TUGAS SINGKAT A: Tentukan apakah setiap pernyataan berikut sesuai dengan teks tentang korps pamong praja di bawah. Jawab ya atau tidak untuk setiap pernyataan, disertai kutipan persis kata-kata teks yang menjadi dasarnya. (i) Keberadaan korps pamong praja mencapai puncaknya pada saat berlakunya UU Nomor 5 Tahun 1974. (ii) Pada masa Orde Baru, asas desentralisasi lebih dominan daripada asas dekonsentrasi. (iii) Menteri Dalam Negeri termasuk dalam jajaran korps pamong praja pada masa Orde Baru.
TUGAS SINGKAT B: Menurut teks tentang korps pamong praja di bawah, prinsip apa yang digunakan untuk menghilangkan dualisme pemerintahan pada masa Orde Baru?
TUGAS SINGKAT C: Lanjutkan teks tentang sejarah korps pamong praja di bawah, dimulai sesudah kalimat terakhirnya.

DOKUMEN:
2.      Pimpinan kedua bidang ini perlu diletakkan dalam satu tangan.

Berdasarkan ketentuan di atas, pemerintah ingin menghentikan praktek pemerintahan dualisme di daerah untuk kemudian diletakkan pada satu tangan yakni kepala daerah sebagai pelaksana asas desentralisasi. Konsekuensi logis dari kebijakan tersebut maka korps pamong praja yang merupakan wakil pemerintah pusat di daerah dihapuskan.

 

·           Pada Masa Pemerintahan Orde Baru

Keberadaan korps pamong praja mencapai puncaknya pada saat berlakunya UU Nomor 5 Tahun 1974 tentang Pokok-pokok Pemerintahan di Daerah. Korps pamong praja diartkan sebagai pejabat pemerintah pusat yang berada di daerah dengan tugas utama menjalankan urusan pemerintahan umum, yang meliputi koordinasi, pembinaan dan pengawasan serta urusan residual. Namun pada kenyataannya, peran asas dekonsentrasi lebih dominan dibandingkan asas desentralisasi. Untuk menghilangkan dualisme pemerintahan yang sudah berjalan sejak zaman kemerdekaan, digunakan prinsip uniteritorial dan unipersonil.

Melalui kedua prinsip tersebut, maka jajaran korps pamongpraja pada era ini yakni sebagai berikut:

1)      Presiden;

2)      Menteri Dalam Negeri;

3)      Gubernur Kepala Wilayah Provinsi yang secara ex-officio dijabat oleh Kepala Daerah Tingkat I serta organisasi pemerintah daerah yang menangani urusan pemerintahan umum;

4)      Bupati/Walikotamadya Kepala Wilayah Kabupaten/Kota yang secara ex-officio dijabat oleh Kepala Daerah Tingkat II, serta organisasi pemerintah daerah yang menangani urusan pemerintahan umum;

5)      Walikota Administratif (tentatif);

6)      Camat Sebagai Kepala Wilayah.

DAFTAR BARIS:
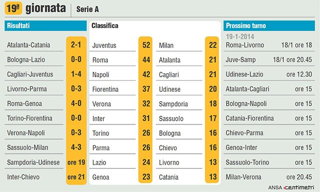The width and height of the screenshot is (320, 192).
Task: Click the Roma-Livorno next fixture
Action: (x=245, y=45)
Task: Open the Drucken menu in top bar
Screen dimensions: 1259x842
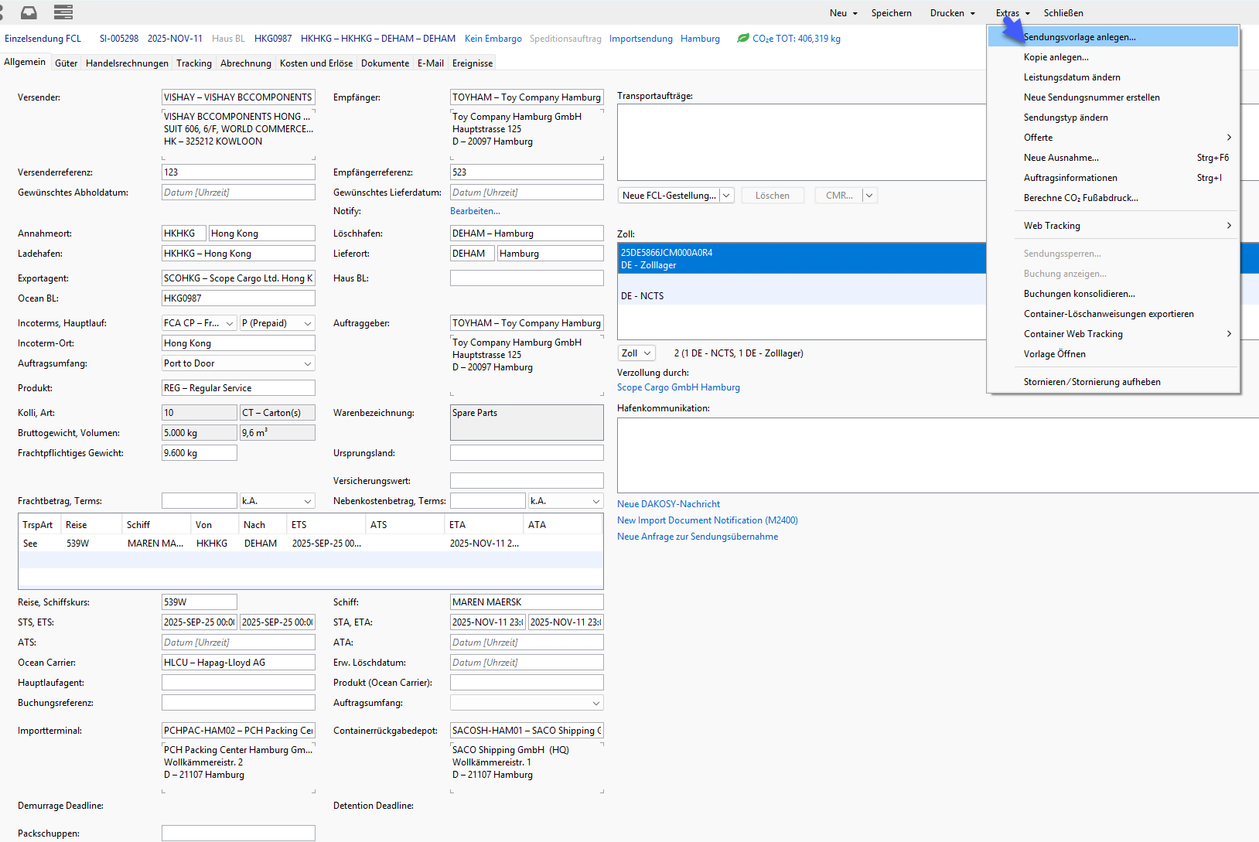Action: click(952, 13)
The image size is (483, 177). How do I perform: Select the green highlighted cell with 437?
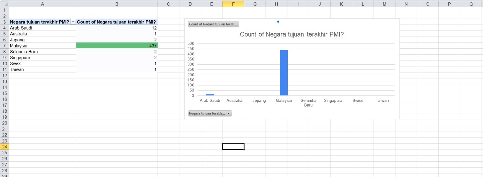click(x=117, y=46)
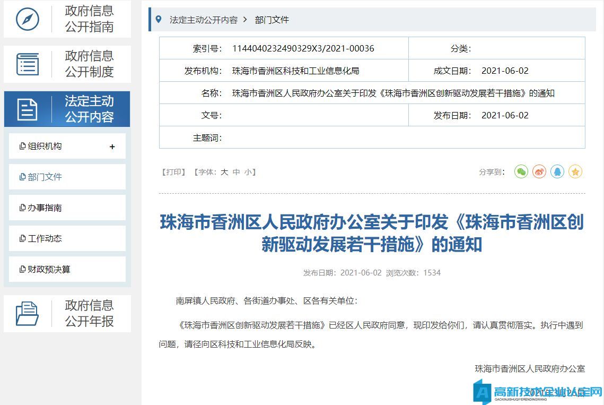Click the WeChat share icon
The image size is (604, 405).
click(521, 172)
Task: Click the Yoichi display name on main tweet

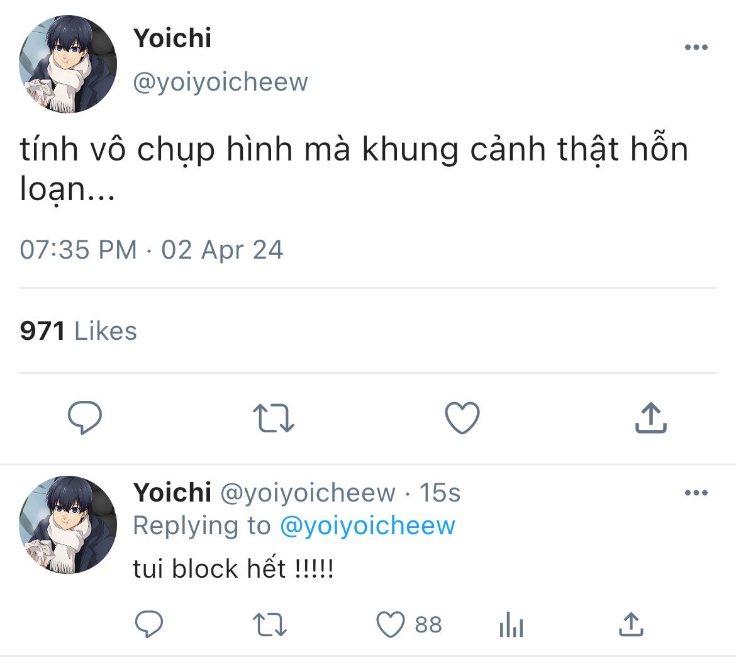Action: point(172,38)
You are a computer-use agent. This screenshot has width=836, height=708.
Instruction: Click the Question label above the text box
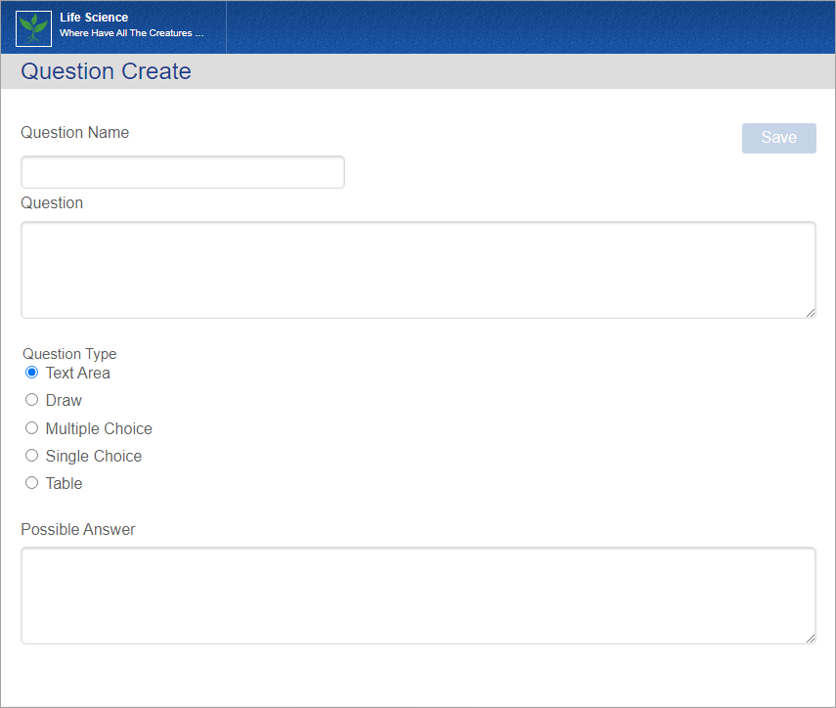[52, 202]
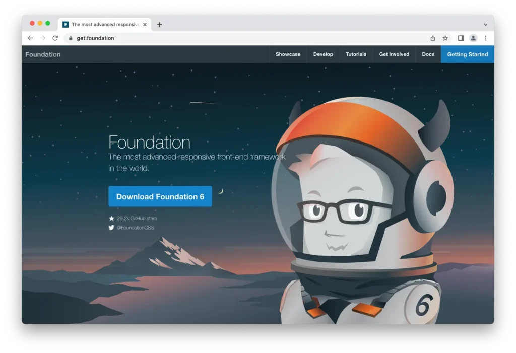The height and width of the screenshot is (353, 516).
Task: Expand the tab search chevron
Action: coord(486,24)

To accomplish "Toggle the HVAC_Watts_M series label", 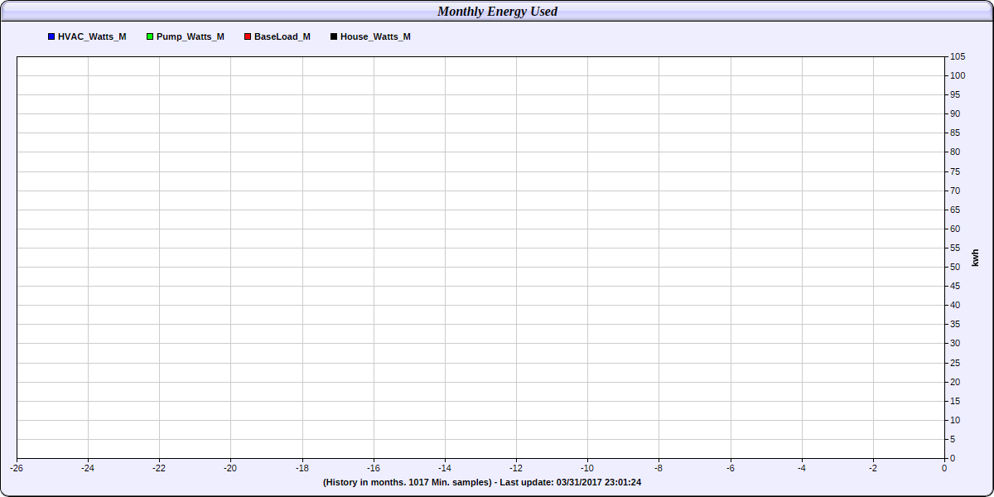I will tap(92, 37).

HASIL AKHIR A:
(i) Ya: "Keberadaan korps pamong praja mencapai puncaknya pada saat berlakunya UU Nomor 5 Tahun 1974 tentang Pokok-pokok Pemerintahan di Daerah."
(ii) Tidak: "peran asas dekonsentrasi lebih dominan dibandingkan asas desentralisasi."
(iii) Ya: "Menteri Dalam Negeri"

HASIL AKHIR B: Prinsip uniteritorial dan unipersonil.

HASIL AKHIR C:
                                   

Masing-masing kepala wilayah dibantu oleh unit-unit pemerintahan dalam rangka asas dekonsentrasi. Di bawah Gubernur Kepala Wilayah Provinsi masih ada jabatan Pembantu Gubernur yang sifatnya tentatif, tetapi mereka bukan kepala wilayah. Nama pembantu Gubernur kemudian diganti menjadi Badan Koordinasi Wilayah (Bakorwil). Demikian pula di bawah bupati/walikotamadya masih ada jabatan pembantu bupati/walikotamadya atau patih yang sifatnya tentatif serta bukan merupakan kepala wilayah. Para pejabat ini juga masuk kategori korps pamong praja karena menjalankan sebagian urusan pemerintahan umum yang ada di wilayah kerjanya berdasatkan pendelegasian kewenangan dari kepala wilayah.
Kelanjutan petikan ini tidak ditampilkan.